Branagh, too, praises Law's approach. "He was a hands-on producer so, for him, the most nerve-racking moment was when he had to take his producer's hat off and say I'm in this'. The moment of truth came a day or two into rehearsals. He'd seen him (Caine) acting and didn't want to give him a two-day start.

He was inspired by what your man here was doing."

Caine shares his character's love of gadgetry, always trying "to get the latest hi-definition this and that", he says. "I drive my wife nuts because there's always people coming in changing things.

There's a very good security system if you come into my house at any time I can give you a very nice colour digital photograph of yourself, day or night. That's a protective thing for my family."

The social niceties of life have changed since the first "Sleuth" when Laurence Olivier, who was Lord Olivier, wrote to him before filming began, saying "It occured to me that you might be wondering how to address me when we meet. Well, you must address me as Larry at all times".

Caine says: "That was lovely, but the fact that he felt it was necessary to write the letter says something about the times. Now today, I am Sir Michael Caine, but the idea that I would write to Jude and say 'you may be wondering how to address me'... he'd probably think 'p**s off'."

Caine gives the feeling of enjoying his hardearned fame and fortune. Since his "retirement" he's been even more content. His view of life is that you mustn't compete with your contemporaries or predecessors, you must compete with yourself.

"All I ever try to do is make a better film each time, since the period I retired 15 years ago I've only accepted scripts where I thought I could improve on things. I've gone from "Educating Rita", which was the last good picture I made before I mentally retired, and then I went to "Little Voice" to "Cider House Rules" to "The Quiet American" to this.
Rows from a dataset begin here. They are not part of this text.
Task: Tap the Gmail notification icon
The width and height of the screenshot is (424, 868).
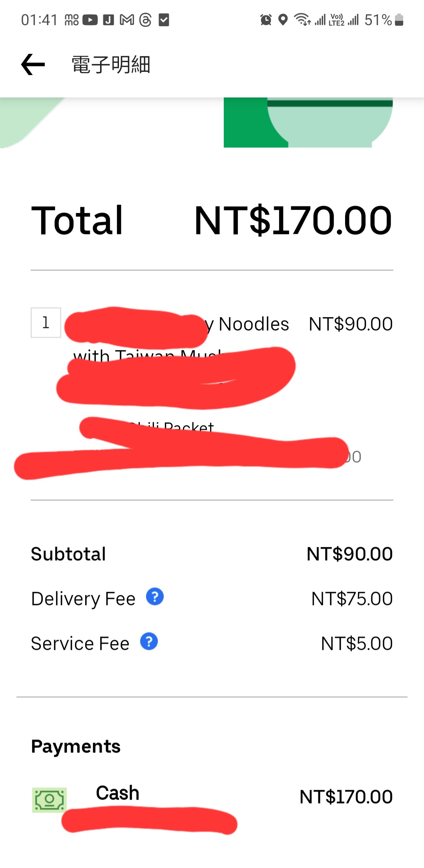Action: 127,20
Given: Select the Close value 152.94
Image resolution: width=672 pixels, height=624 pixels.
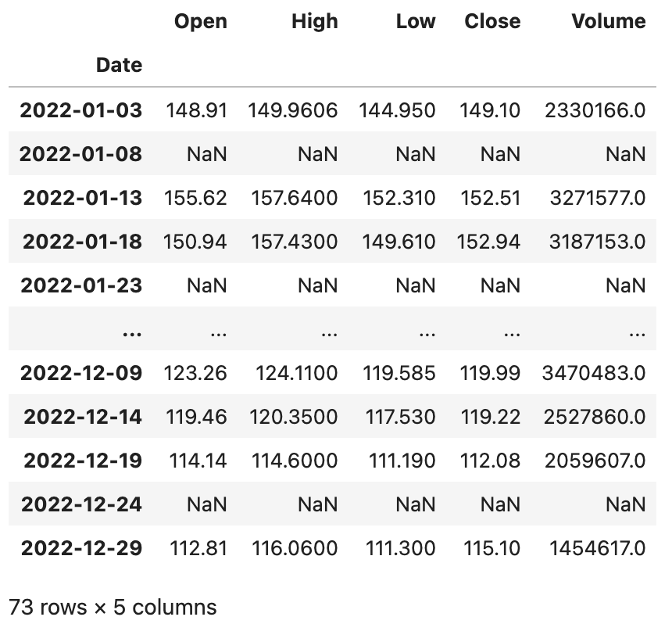Looking at the screenshot, I should [492, 242].
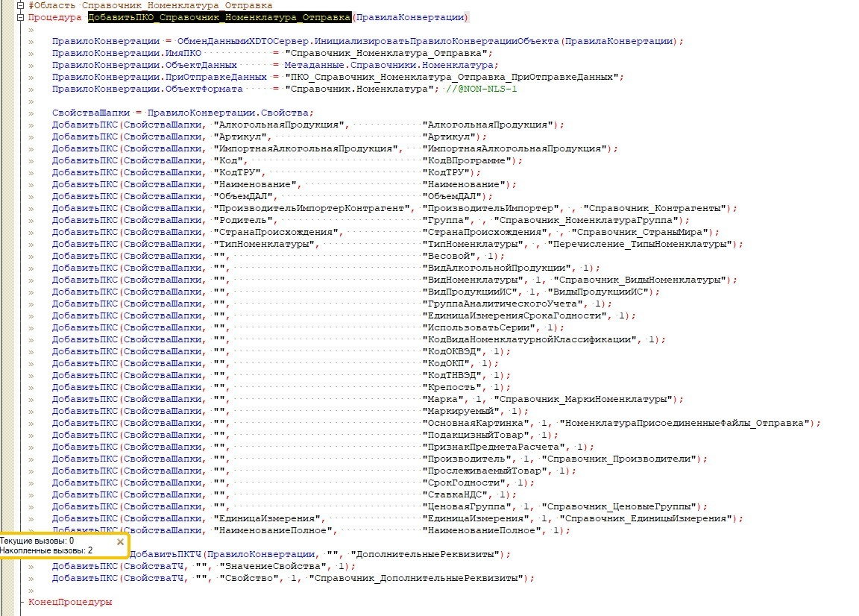
Task: Click the "Справочник_Контрагенты" string literal
Action: pyautogui.click(x=659, y=208)
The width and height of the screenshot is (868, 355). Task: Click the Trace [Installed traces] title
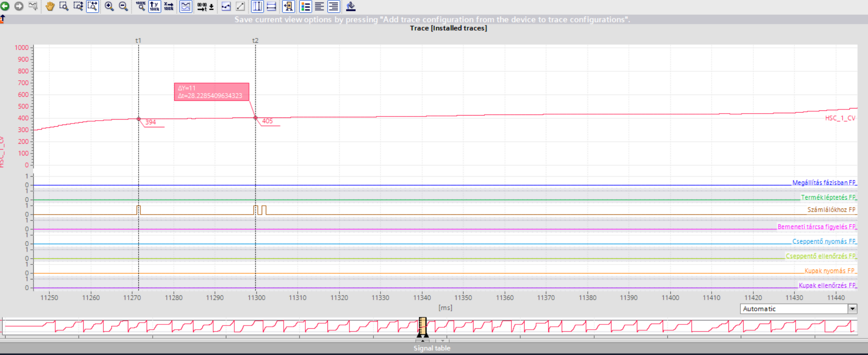[x=448, y=28]
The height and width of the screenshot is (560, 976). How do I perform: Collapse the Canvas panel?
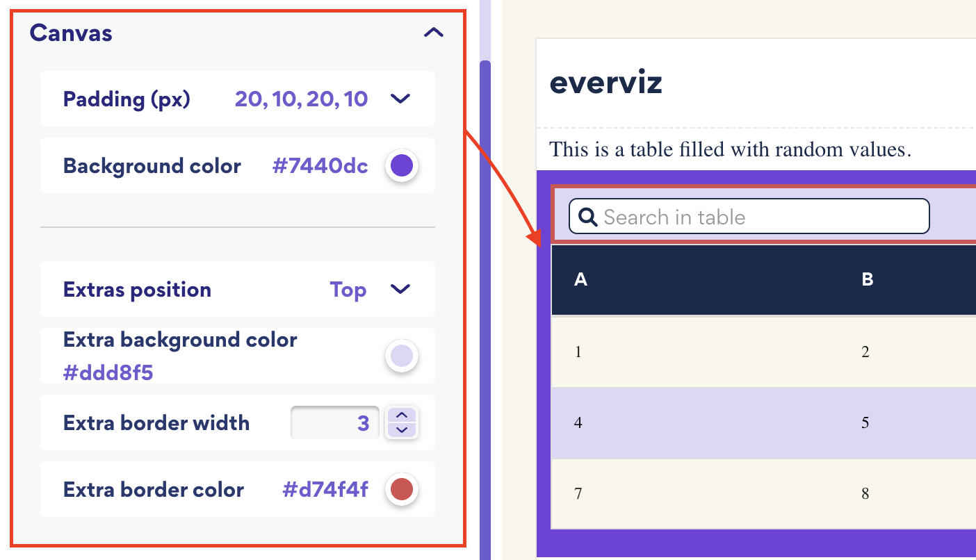pyautogui.click(x=433, y=32)
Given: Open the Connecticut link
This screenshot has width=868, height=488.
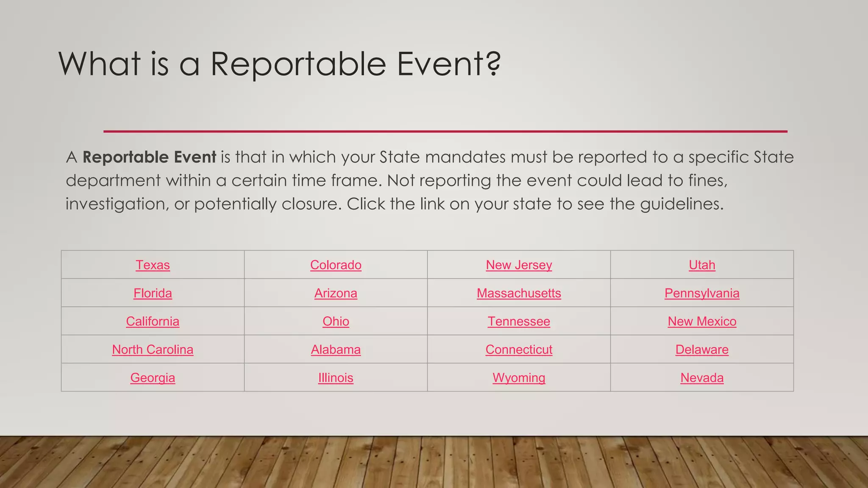Looking at the screenshot, I should [519, 349].
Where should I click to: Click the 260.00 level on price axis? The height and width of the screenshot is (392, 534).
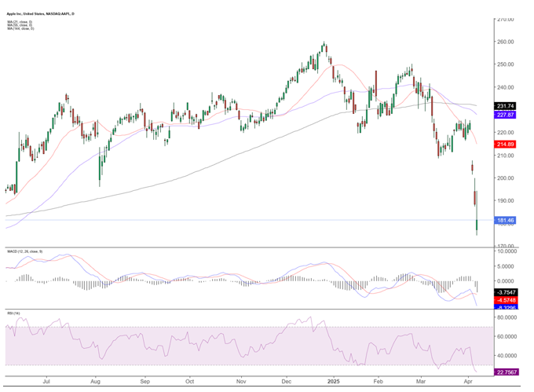(504, 42)

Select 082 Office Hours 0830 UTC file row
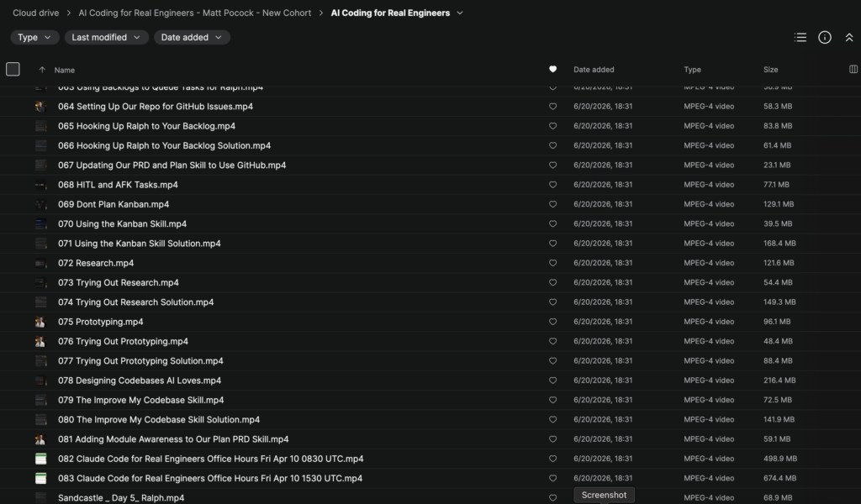(x=431, y=459)
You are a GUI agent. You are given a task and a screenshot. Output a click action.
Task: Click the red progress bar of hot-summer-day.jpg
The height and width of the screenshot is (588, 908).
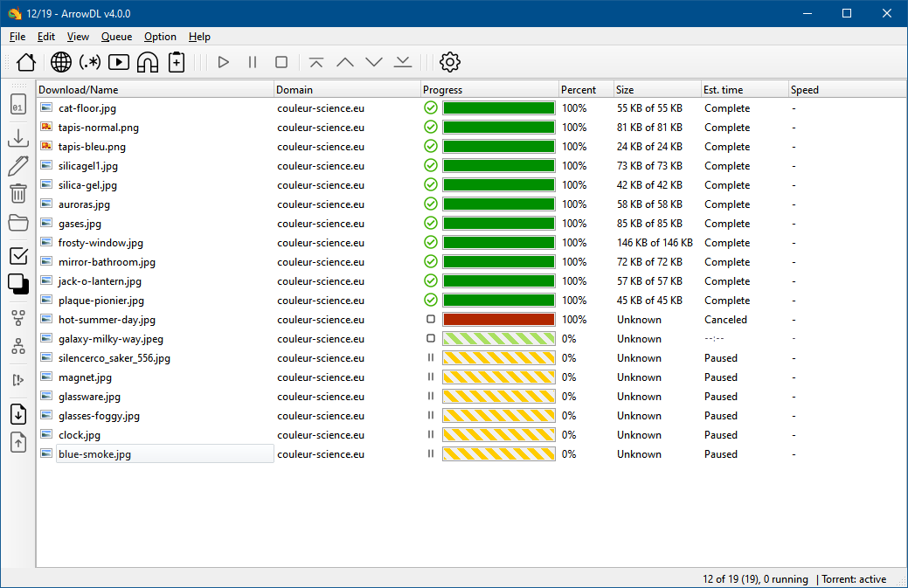(x=498, y=320)
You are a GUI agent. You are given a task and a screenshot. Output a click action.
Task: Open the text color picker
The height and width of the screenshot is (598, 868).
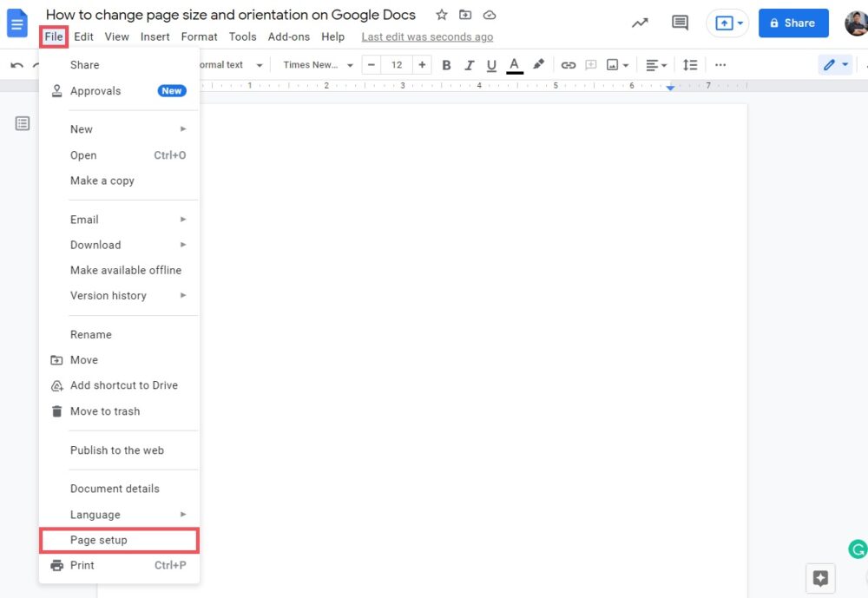pos(515,65)
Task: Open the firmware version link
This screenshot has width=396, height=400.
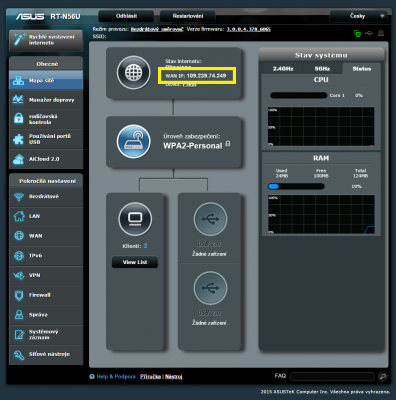Action: (x=249, y=29)
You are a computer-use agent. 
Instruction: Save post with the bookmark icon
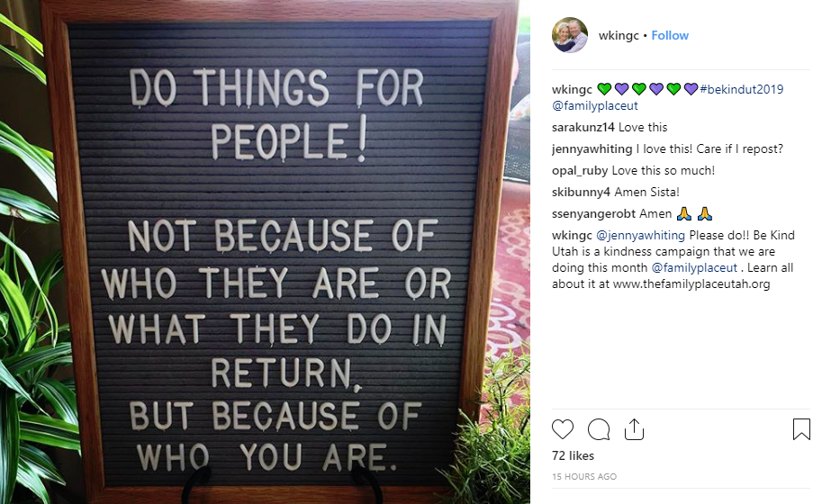pyautogui.click(x=801, y=429)

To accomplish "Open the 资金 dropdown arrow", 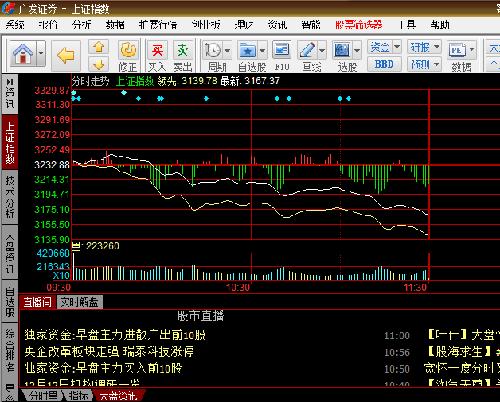I will coord(397,46).
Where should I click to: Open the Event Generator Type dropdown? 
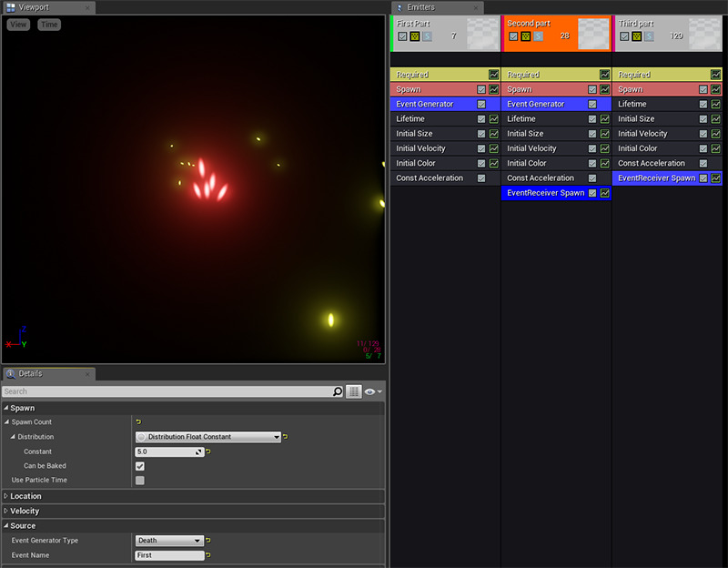coord(168,541)
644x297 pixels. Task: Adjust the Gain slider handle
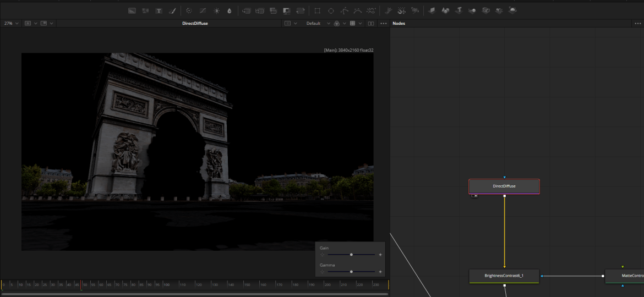click(351, 255)
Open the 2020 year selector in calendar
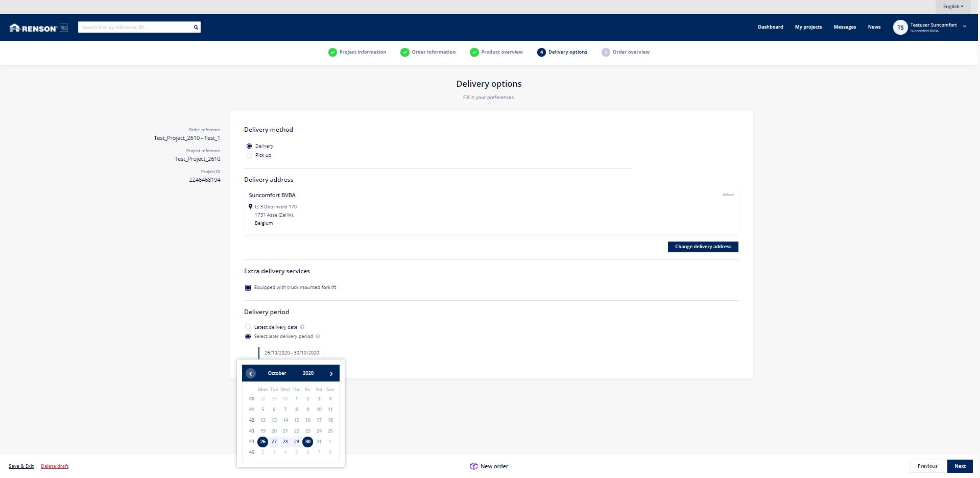980x478 pixels. tap(308, 373)
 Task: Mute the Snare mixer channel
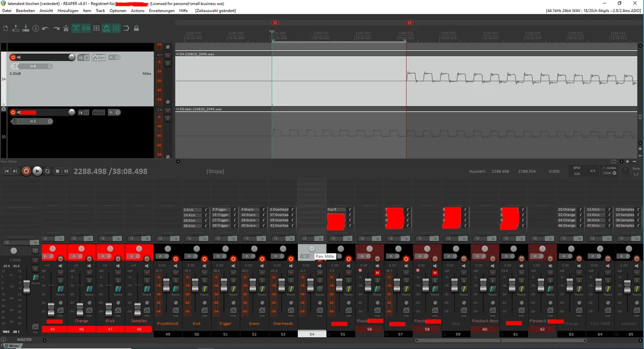tap(262, 273)
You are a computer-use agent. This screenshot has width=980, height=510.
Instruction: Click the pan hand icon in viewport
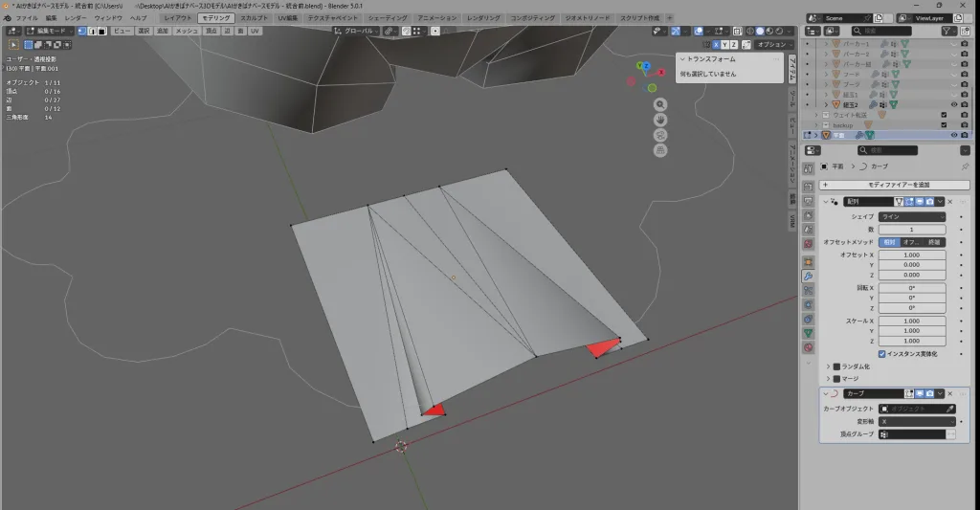tap(660, 120)
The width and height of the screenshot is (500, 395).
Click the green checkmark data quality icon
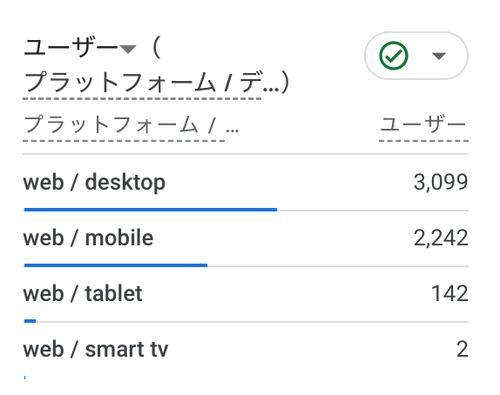pyautogui.click(x=393, y=56)
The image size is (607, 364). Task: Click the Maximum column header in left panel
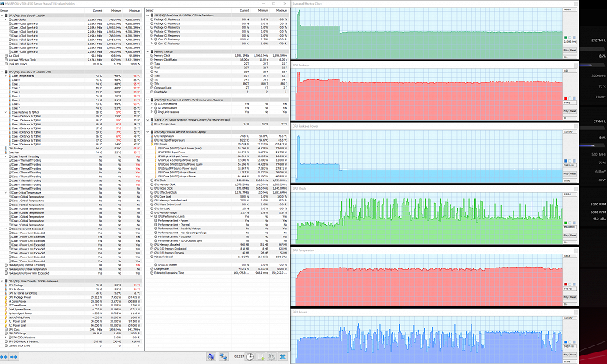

Those ones, I think, each one is better than the last one."

He forgets to mention the next Batman movie, "The Dark Knight", in which he again plays butler to Christian Bale's caped crusader.

Branagh, who's not had an easy ride maintaining the momentum of his early theatre and film success, must be taking notes on how to do it. "I was so involved with the acting in this and my interest in performance is intense, but I do enjoy watching and seeing how people approach it in different ways," he says.

Michael is a creative actor, where the acting comes from the old cliche, being and behaviour, rather than laying something on. In rehearsal it was fascinating to see that stripped away, so it became more and more the essence of somebody. Watching both Michael and Jude didn't make me want to be acting in "Sleuth" but did get my acting juices going."

Few can beat the variety of Caine's screen roles.

He only does movies he can't refuse - and he's not talking about the money. Unlike Law, he never contemplated producing. "My thirties coincided with the 60s. We didn't think about doing anything. We said how late can we stay out and still get away with it?'," he says. "I remember working in France.

There was a very famous discotheque and I remember going from there with Peter O'Toole straight to work on different pictures, straight from the disco at six in the morning. I can't do that any more.

"The whole thing changed right over. Before, you were under contract to the studio and you got paid $100,000 a year and you made six movies, like Bogart, and you were told what to do.

"I was very close friends with Henry Fonda and he said you're so lucky, you guys, you control what you do'. And we do. No one tells me what to do, and never has."